Source records

============================================================

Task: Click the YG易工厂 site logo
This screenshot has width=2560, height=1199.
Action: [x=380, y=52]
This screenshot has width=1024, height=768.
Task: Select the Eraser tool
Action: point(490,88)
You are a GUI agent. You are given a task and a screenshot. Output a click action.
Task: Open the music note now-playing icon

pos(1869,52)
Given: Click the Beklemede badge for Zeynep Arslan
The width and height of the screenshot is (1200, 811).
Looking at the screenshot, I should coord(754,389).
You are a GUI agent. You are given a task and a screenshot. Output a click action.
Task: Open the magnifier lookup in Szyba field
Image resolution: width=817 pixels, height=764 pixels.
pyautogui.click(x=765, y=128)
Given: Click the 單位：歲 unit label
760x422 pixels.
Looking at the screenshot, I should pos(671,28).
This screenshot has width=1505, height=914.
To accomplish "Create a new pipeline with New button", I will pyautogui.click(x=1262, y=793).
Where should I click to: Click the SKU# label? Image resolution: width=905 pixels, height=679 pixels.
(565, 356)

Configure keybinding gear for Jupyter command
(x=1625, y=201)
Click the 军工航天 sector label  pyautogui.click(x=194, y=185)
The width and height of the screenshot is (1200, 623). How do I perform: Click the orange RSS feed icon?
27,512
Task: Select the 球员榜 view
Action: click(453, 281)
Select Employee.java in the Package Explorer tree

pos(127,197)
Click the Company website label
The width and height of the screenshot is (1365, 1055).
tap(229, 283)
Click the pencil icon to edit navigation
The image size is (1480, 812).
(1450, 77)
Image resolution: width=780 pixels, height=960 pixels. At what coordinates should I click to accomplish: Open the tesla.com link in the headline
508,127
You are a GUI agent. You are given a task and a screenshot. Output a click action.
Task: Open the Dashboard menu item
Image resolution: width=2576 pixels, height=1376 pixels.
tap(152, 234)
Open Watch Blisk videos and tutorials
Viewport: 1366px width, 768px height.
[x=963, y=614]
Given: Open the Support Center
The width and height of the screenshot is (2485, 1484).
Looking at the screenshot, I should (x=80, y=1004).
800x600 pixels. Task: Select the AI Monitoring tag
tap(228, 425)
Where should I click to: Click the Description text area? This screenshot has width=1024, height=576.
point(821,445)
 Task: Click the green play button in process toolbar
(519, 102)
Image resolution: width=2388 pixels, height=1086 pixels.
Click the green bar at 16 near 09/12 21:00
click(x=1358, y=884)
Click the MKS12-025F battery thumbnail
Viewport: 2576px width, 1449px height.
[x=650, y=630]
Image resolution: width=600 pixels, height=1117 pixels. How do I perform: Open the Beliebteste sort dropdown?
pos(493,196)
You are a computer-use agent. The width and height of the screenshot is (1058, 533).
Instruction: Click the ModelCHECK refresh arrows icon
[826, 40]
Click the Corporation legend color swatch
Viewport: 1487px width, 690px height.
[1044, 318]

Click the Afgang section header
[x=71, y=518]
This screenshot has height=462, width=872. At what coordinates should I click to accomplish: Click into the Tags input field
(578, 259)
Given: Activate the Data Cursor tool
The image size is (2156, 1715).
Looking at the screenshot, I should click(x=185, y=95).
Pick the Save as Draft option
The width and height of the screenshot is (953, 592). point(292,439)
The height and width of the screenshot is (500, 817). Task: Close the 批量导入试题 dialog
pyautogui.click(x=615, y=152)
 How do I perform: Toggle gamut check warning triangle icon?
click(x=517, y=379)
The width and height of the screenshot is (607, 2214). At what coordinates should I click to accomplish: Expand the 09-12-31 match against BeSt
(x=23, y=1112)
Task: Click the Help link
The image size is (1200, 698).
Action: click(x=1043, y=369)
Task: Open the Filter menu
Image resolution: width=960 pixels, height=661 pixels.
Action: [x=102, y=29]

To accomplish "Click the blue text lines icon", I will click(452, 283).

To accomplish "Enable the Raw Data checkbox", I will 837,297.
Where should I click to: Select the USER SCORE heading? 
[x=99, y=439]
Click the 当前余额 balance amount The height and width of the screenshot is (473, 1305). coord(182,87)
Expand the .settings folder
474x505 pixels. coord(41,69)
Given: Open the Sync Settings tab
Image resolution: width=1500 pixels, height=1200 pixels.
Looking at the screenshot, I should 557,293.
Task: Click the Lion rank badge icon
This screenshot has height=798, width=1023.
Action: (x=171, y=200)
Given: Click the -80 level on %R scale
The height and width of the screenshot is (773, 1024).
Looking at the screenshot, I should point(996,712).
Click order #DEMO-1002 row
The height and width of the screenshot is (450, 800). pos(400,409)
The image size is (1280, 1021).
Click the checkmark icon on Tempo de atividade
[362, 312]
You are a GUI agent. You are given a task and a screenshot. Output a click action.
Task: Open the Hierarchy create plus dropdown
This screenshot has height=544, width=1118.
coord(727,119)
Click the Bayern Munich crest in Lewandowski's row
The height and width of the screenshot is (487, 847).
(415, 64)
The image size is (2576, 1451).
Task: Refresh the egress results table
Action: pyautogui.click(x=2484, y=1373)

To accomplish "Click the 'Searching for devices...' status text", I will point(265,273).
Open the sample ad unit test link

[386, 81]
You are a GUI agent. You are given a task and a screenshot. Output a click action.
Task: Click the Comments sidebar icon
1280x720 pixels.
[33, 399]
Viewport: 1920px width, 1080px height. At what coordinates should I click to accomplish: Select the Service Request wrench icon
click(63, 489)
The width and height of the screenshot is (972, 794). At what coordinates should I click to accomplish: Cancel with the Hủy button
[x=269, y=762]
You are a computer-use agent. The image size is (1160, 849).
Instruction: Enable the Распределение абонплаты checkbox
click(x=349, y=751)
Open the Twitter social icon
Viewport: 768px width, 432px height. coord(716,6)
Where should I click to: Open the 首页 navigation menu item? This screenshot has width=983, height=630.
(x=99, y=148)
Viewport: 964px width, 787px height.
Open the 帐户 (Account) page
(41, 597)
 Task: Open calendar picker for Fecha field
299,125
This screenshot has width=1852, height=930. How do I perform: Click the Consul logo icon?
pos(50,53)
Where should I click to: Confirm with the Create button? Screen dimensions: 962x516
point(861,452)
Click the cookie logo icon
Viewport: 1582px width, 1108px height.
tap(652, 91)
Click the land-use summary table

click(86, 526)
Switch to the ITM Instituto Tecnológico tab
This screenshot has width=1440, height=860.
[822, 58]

============================================================

#### [Request]
Copy out all of the lines above word for word, with nothing changed.

#### [Reply to the task]
Task: Click the YG易工厂 site logo
This screenshot has width=2560, height=1199.
Action: [x=380, y=52]
This screenshot has width=1024, height=768.
Task: Select the Eraser tool
Action: point(490,88)
You are a GUI agent. You are given a task and a screenshot. Output a click action.
Task: Open the music note now-playing icon

pos(1869,52)
Given: Click the Beklemede badge for Zeynep Arslan
The width and height of the screenshot is (1200, 811).
Looking at the screenshot, I should coord(754,389).
You are a GUI agent. You are given a task and a screenshot. Output a click action.
Task: Open the magnifier lookup in Szyba field
Image resolution: width=817 pixels, height=764 pixels.
pyautogui.click(x=765, y=128)
Given: Click the 單位：歲 unit label
760x422 pixels.
Looking at the screenshot, I should pos(671,28).
This screenshot has width=1505, height=914.
To accomplish "Create a new pipeline with New button", I will pyautogui.click(x=1262, y=793).
Where should I click to: Click the SKU# label? Image resolution: width=905 pixels, height=679 pixels.
(565, 356)

Configure keybinding gear for Jupyter command
(x=1625, y=201)
Click the 军工航天 sector label  pyautogui.click(x=194, y=185)
The width and height of the screenshot is (1200, 623). How do I perform: Click the orange RSS feed icon?
27,512
Task: Select the 球员榜 view
Action: click(453, 281)
Select Employee.java in the Package Explorer tree

pos(127,197)
Click the Company website label
The width and height of the screenshot is (1365, 1055).
tap(229, 283)
Click the pencil icon to edit navigation
The image size is (1480, 812).
(1450, 77)
Image resolution: width=780 pixels, height=960 pixels. At what coordinates should I click to accomplish: Open the tesla.com link in the headline
508,127
You are a GUI agent. You are given a task and a screenshot. Output a click action.
Task: Open the Dashboard menu item
Image resolution: width=2576 pixels, height=1376 pixels.
tap(152, 234)
Open Watch Blisk videos and tutorials
Viewport: 1366px width, 768px height.
[x=963, y=614]
Given: Open the Support Center
The width and height of the screenshot is (2485, 1484).
Looking at the screenshot, I should (x=80, y=1004).
800x600 pixels. Task: Select the AI Monitoring tag
tap(228, 425)
Where should I click to: Click the Description text area? This screenshot has width=1024, height=576.
point(821,445)
 Task: Click the green play button in process toolbar
(519, 102)
Image resolution: width=2388 pixels, height=1086 pixels.
Click the green bar at 16 near 09/12 21:00
click(x=1358, y=884)
Click the MKS12-025F battery thumbnail
Viewport: 2576px width, 1449px height.
[x=650, y=630]
Image resolution: width=600 pixels, height=1117 pixels. How do I perform: Open the Beliebteste sort dropdown?
pos(493,196)
You are a computer-use agent. The width and height of the screenshot is (1058, 533).
Instruction: Click the ModelCHECK refresh arrows icon
[826, 40]
Click the Corporation legend color swatch
Viewport: 1487px width, 690px height.
[1044, 318]

Click the Afgang section header
[x=71, y=518]
This screenshot has height=462, width=872. At what coordinates should I click to accomplish: Click into the Tags input field
(578, 259)
Given: Activate the Data Cursor tool
The image size is (2156, 1715).
Looking at the screenshot, I should click(x=185, y=95).
Pick the Save as Draft option
The width and height of the screenshot is (953, 592). point(292,439)
The height and width of the screenshot is (500, 817). Task: Close the 批量导入试题 dialog
pyautogui.click(x=615, y=152)
 How do I perform: Toggle gamut check warning triangle icon?
click(x=517, y=379)
The width and height of the screenshot is (607, 2214). At what coordinates should I click to accomplish: Expand the 09-12-31 match against BeSt
(x=23, y=1112)
Task: Click the Help link
The image size is (1200, 698).
Action: click(x=1043, y=369)
Task: Open the Filter menu
Image resolution: width=960 pixels, height=661 pixels.
Action: [x=102, y=29]

To accomplish "Click the blue text lines icon", I will click(452, 283).

To accomplish "Enable the Raw Data checkbox", I will 837,297.
Where should I click to: Select the USER SCORE heading? 
[x=99, y=439]
Click the 当前余额 balance amount The height and width of the screenshot is (473, 1305). coord(182,87)
Expand the .settings folder
474x505 pixels. coord(41,69)
Given: Open the Sync Settings tab
Image resolution: width=1500 pixels, height=1200 pixels.
Looking at the screenshot, I should 557,293.
Task: Click the Lion rank badge icon
This screenshot has height=798, width=1023.
Action: (x=171, y=200)
Given: Click the -80 level on %R scale
The height and width of the screenshot is (773, 1024).
Looking at the screenshot, I should point(996,712).
Click order #DEMO-1002 row
The height and width of the screenshot is (450, 800). pos(400,409)
The image size is (1280, 1021).
Click the checkmark icon on Tempo de atividade
[362, 312]
You are a GUI agent. You are given a task and a screenshot. Output a click action.
Task: Open the Hierarchy create plus dropdown
This screenshot has height=544, width=1118.
coord(727,119)
Click the Bayern Munich crest in Lewandowski's row
The height and width of the screenshot is (487, 847).
(415, 64)
The image size is (2576, 1451).
Task: Refresh the egress results table
Action: pyautogui.click(x=2484, y=1373)

To accomplish "Click the 'Searching for devices...' status text", I will point(265,273).
Open the sample ad unit test link

[386, 81]
You are a GUI agent. You are given a task and a screenshot. Output a click action.
Task: Click the Comments sidebar icon
1280x720 pixels.
[33, 399]
Viewport: 1920px width, 1080px height. At what coordinates should I click to accomplish: Select the Service Request wrench icon
click(63, 489)
The width and height of the screenshot is (972, 794). At what coordinates should I click to accomplish: Cancel with the Hủy button
[x=269, y=762]
You are a computer-use agent. The image size is (1160, 849).
Instruction: Enable the Распределение абонплаты checkbox
click(x=349, y=751)
Open the Twitter social icon
Viewport: 768px width, 432px height. coord(716,6)
Where should I click to: Open the 首页 navigation menu item? This screenshot has width=983, height=630.
(x=99, y=148)
Viewport: 964px width, 787px height.
Open the 帐户 (Account) page
(41, 597)
 Task: Open calendar picker for Fecha field
299,125
This screenshot has width=1852, height=930. How do I perform: Click the Consul logo icon?
pos(50,53)
Where should I click to: Confirm with the Create button? Screen dimensions: 962x516
point(861,452)
Click the cookie logo icon
Viewport: 1582px width, 1108px height.
tap(652, 91)
Click the land-use summary table

click(86, 526)
Switch to the ITM Instituto Tecnológico tab
This screenshot has width=1440, height=860.
[822, 58]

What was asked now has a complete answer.